REQUIRED ACTION: The output must be the data, printed exactly as written.

RECORDS:
-=-=-
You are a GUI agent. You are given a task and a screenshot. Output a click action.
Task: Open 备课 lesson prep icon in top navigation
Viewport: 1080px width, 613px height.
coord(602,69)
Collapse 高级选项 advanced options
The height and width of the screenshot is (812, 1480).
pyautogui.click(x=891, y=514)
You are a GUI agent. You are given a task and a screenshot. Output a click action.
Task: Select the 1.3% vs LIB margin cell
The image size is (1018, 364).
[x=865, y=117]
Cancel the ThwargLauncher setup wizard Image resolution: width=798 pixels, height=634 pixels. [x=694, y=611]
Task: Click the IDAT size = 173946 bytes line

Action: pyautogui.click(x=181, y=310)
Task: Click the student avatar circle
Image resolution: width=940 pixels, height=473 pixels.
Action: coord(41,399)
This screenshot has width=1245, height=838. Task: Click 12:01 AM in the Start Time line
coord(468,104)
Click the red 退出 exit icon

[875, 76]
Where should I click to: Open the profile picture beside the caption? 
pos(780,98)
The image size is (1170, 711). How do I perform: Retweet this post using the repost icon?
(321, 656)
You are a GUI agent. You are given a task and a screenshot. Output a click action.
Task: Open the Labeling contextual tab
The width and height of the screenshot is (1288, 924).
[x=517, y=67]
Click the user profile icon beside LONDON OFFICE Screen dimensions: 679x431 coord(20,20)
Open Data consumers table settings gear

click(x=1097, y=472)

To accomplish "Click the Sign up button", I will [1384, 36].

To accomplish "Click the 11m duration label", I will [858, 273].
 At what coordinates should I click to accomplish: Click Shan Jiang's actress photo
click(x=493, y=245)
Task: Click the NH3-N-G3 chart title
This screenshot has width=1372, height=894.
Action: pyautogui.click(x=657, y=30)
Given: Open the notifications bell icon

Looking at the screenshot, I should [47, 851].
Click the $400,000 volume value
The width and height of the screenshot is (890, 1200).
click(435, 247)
-=-=-
EXERCISE RESULT:
You are a GUI agent. You are given a task and a screenshot. Output a click action.
Task: Open 备课 lesson prep icon in top navigation
Viewport: 1080px width, 613px height.
coord(602,69)
Collapse 高级选项 advanced options
The height and width of the screenshot is (812, 1480).
pyautogui.click(x=891, y=514)
You are a GUI agent. You are given a task and a screenshot. Output a click action.
Task: Select the 1.3% vs LIB margin cell
The image size is (1018, 364).
[x=865, y=117]
Cancel the ThwargLauncher setup wizard Image resolution: width=798 pixels, height=634 pixels. [x=694, y=611]
Task: Click the IDAT size = 173946 bytes line

Action: pyautogui.click(x=181, y=310)
Task: Click the student avatar circle
Image resolution: width=940 pixels, height=473 pixels.
Action: coord(41,399)
This screenshot has width=1245, height=838. Task: Click 12:01 AM in the Start Time line
coord(468,104)
Click the red 退出 exit icon

[875, 76]
Where should I click to: Open the profile picture beside the caption? 
pos(780,98)
The image size is (1170, 711). How do I perform: Retweet this post using the repost icon?
(321, 656)
You are a GUI agent. You are given a task and a screenshot. Output a click action.
Task: Open the Labeling contextual tab
The width and height of the screenshot is (1288, 924).
[x=517, y=67]
Click the user profile icon beside LONDON OFFICE Screen dimensions: 679x431 coord(20,20)
Open Data consumers table settings gear

click(x=1097, y=472)

To accomplish "Click the Sign up button", I will [1384, 36].

To accomplish "Click the 11m duration label", I will [858, 273].
 At what coordinates should I click to accomplish: Click Shan Jiang's actress photo
click(x=493, y=245)
Task: Click the NH3-N-G3 chart title
This screenshot has width=1372, height=894.
Action: pyautogui.click(x=657, y=30)
Given: Open the notifications bell icon

Looking at the screenshot, I should [47, 851].
Click the $400,000 volume value
The width and height of the screenshot is (890, 1200).
click(435, 247)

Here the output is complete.